I always thought that I loved heroin. Heroin gave
me pleasure, didn't it? Heroin was my release, wasn't
it?
I
think in the beginning this was exactly what heroin
did. In the beginning . . . But later and not so
very much later heroin was not so much creating
pleasure as it was stopping pain.
My
problem was I couldn't distinguish between the two.
Everytime I had a taste I thought `this is pleasure'
when in fact the only pleasure that I actually felt
was the cessation of pain. It got to be that I didn't
know the difference. Try and imagine that. The only
happiness you will ever experience is when you stop
the pain.
All
of this I understand better in hindsight. Through
most of my using life I never considered stopping,
not because I didn't want to but because I couldn't.
I mentally and physically could not fight heroin.
I had tried, really tried, only to fail and go through
all that hard work and be back where I started.

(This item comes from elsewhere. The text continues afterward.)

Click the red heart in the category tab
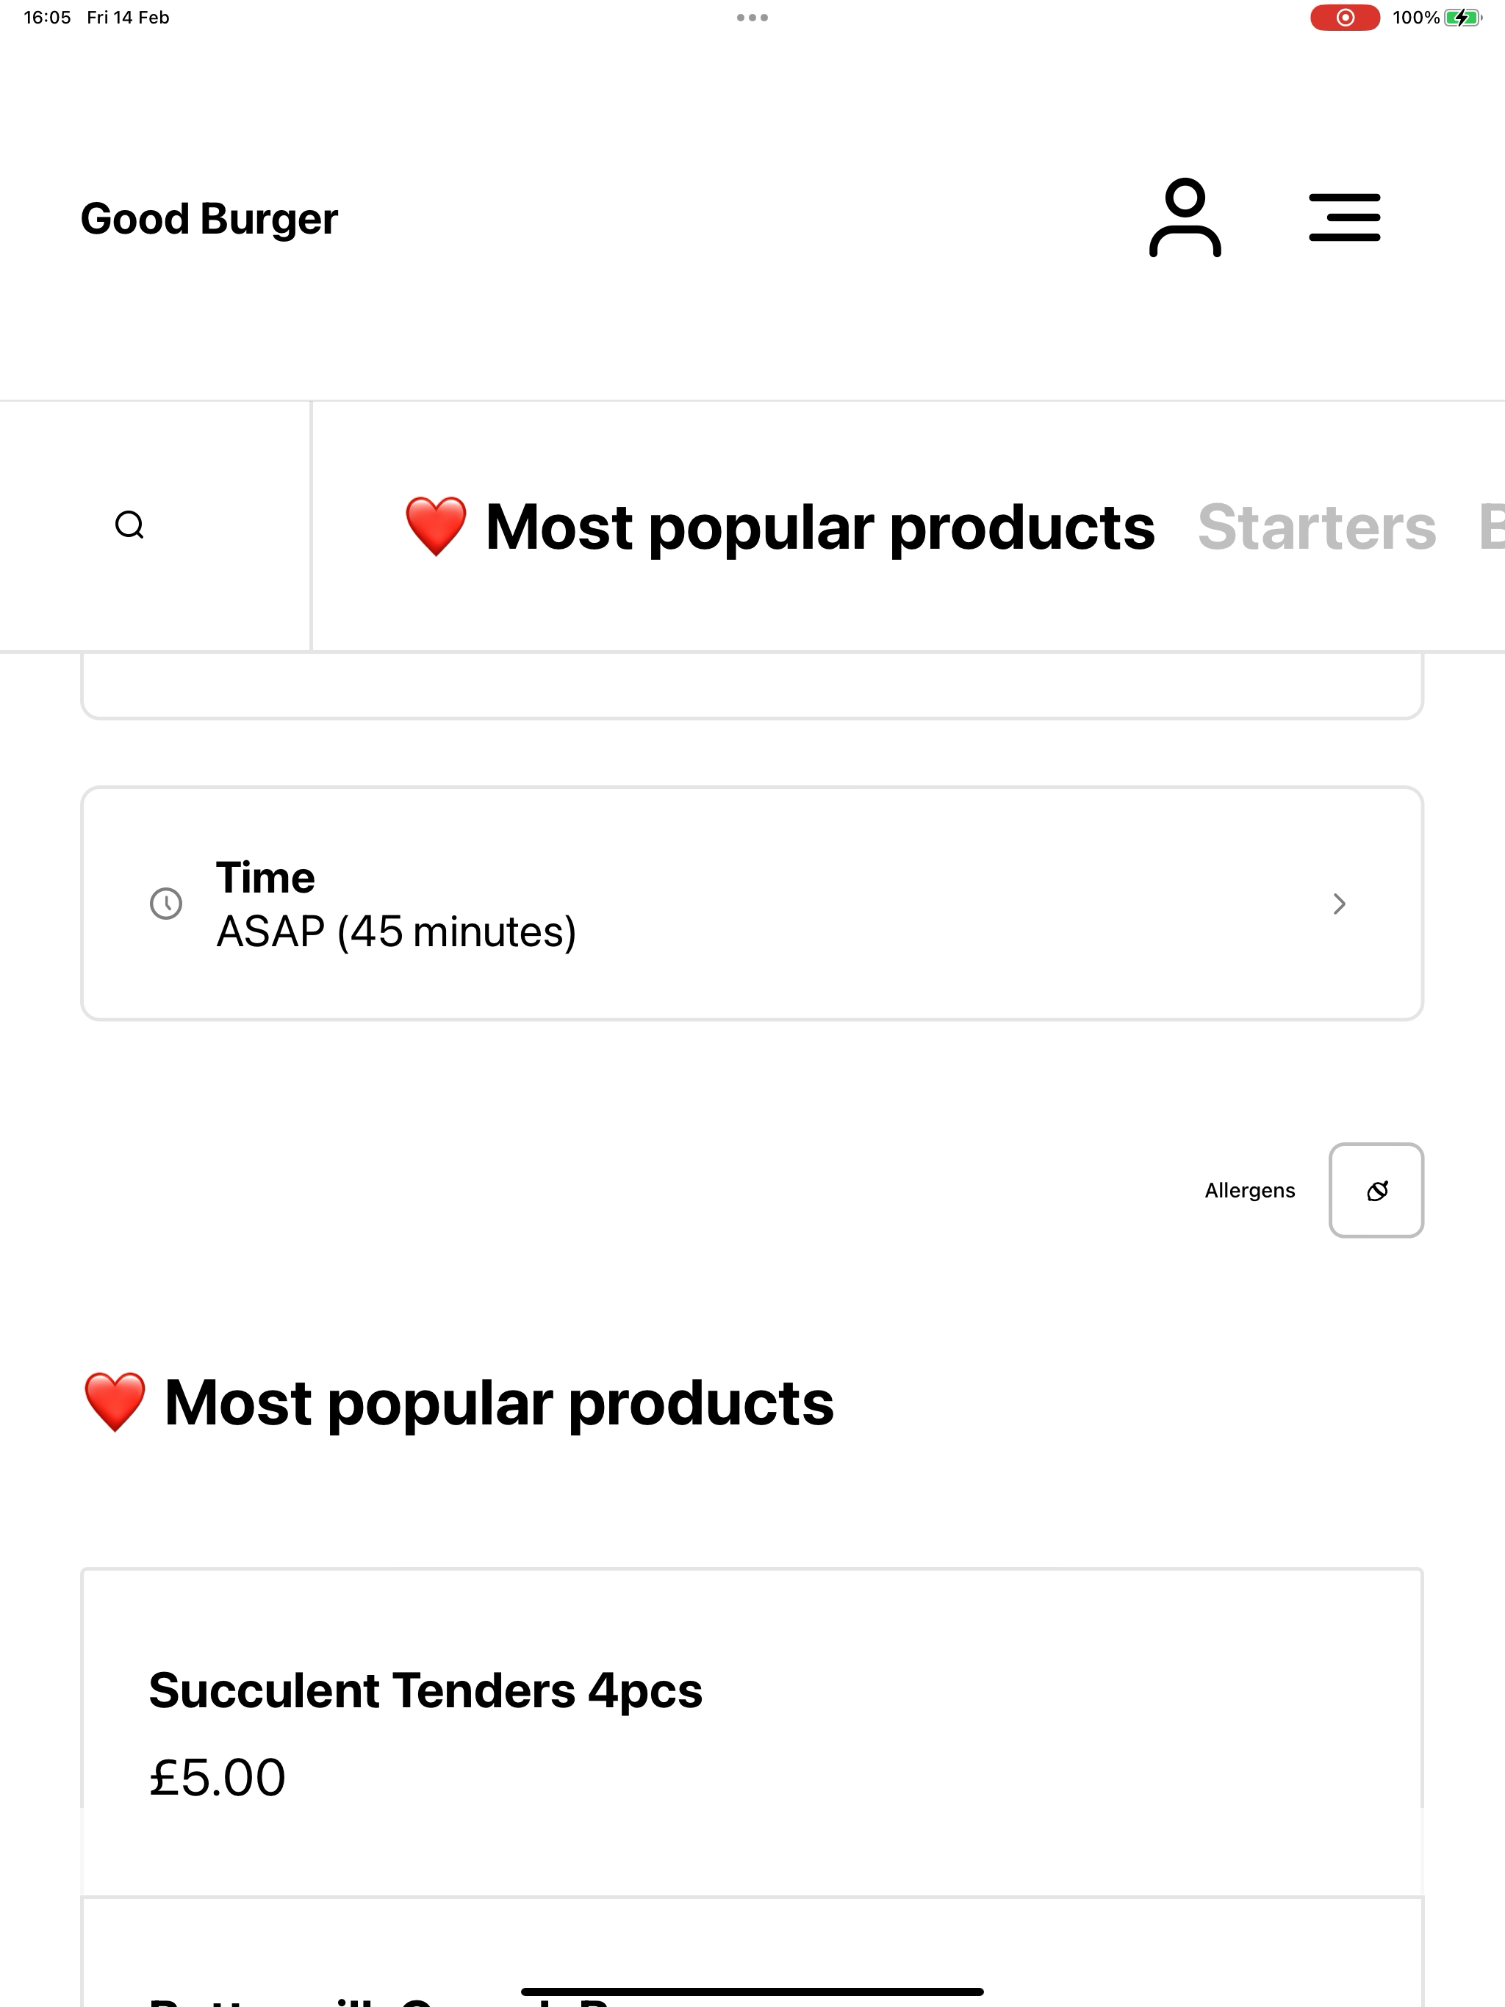Screen dimensions: 1505x2007 point(436,526)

So I stopped trying. What was the point of battling
mind over body, heart over soul, to go through all
that pain and stress to start again at the beginning?
I imagine there are a lot of users out there who
feel the same. I was lucky.
I
know I was lucky. I stayed alive; I didn't get AIDS;
I didn't go to jail (God knows I could have). My
kids are healthy and my relationship is intact.
Even
though I haven't been clean long, I have been clean
long enough to know real joy-real happiness-enjoyment
from living, not just existing. Laughing and taking
pleasure from the simple things in life-like a sunrise-like
the smell of flowers-a brilliant star-filled sky.
The sun on my back and most importantly, waking
up like I've always wanted to-bright and fresh and
healthy with my only worry being whether it will
rain or not . . . Like a child.
I
know I will never use drugs again. I have had distance
from them. I can feel now and I can see way into
the distance rather than just tomorrow. It's a beautiful
life. I know it's early but drugs don't even tempt
me these days. I can do things I never believed
were possible. Like walk through Cabramatta with
a pocket full of money.
When
I think of drugs now they frighten me-the way they
should have but didn't when I was young. They scare
me because they represent taking from me all that
I now hold precious. I don't feel guilty anymore.
I don't have to guard secrets and watch what I say
anymore. I feel useful. I feel worthwhile. I have
learnt to love myself a lot and forgive myself a
little.
I wish I could give you the answers. When I think
back on it, I have to wonder: Why did I get clean?
How did I get clean? I've spent a long time thinking
about this one. There is no `one size fits all'
answer. Part of the solution for me was that I wanted
to be clean. The other part of me had no idea what
clean was- but somewhere deep down I knew there
had to be more to life than this. I was sick for
weeks and sometimes I felt like I was going backwards.
But I had a good doctor and I was surrounded by
good people who believed in me, so eventually I
got better-without using.
But
that's me. What about all the people who are stuck
there. I talk to them. I hear from their relatives.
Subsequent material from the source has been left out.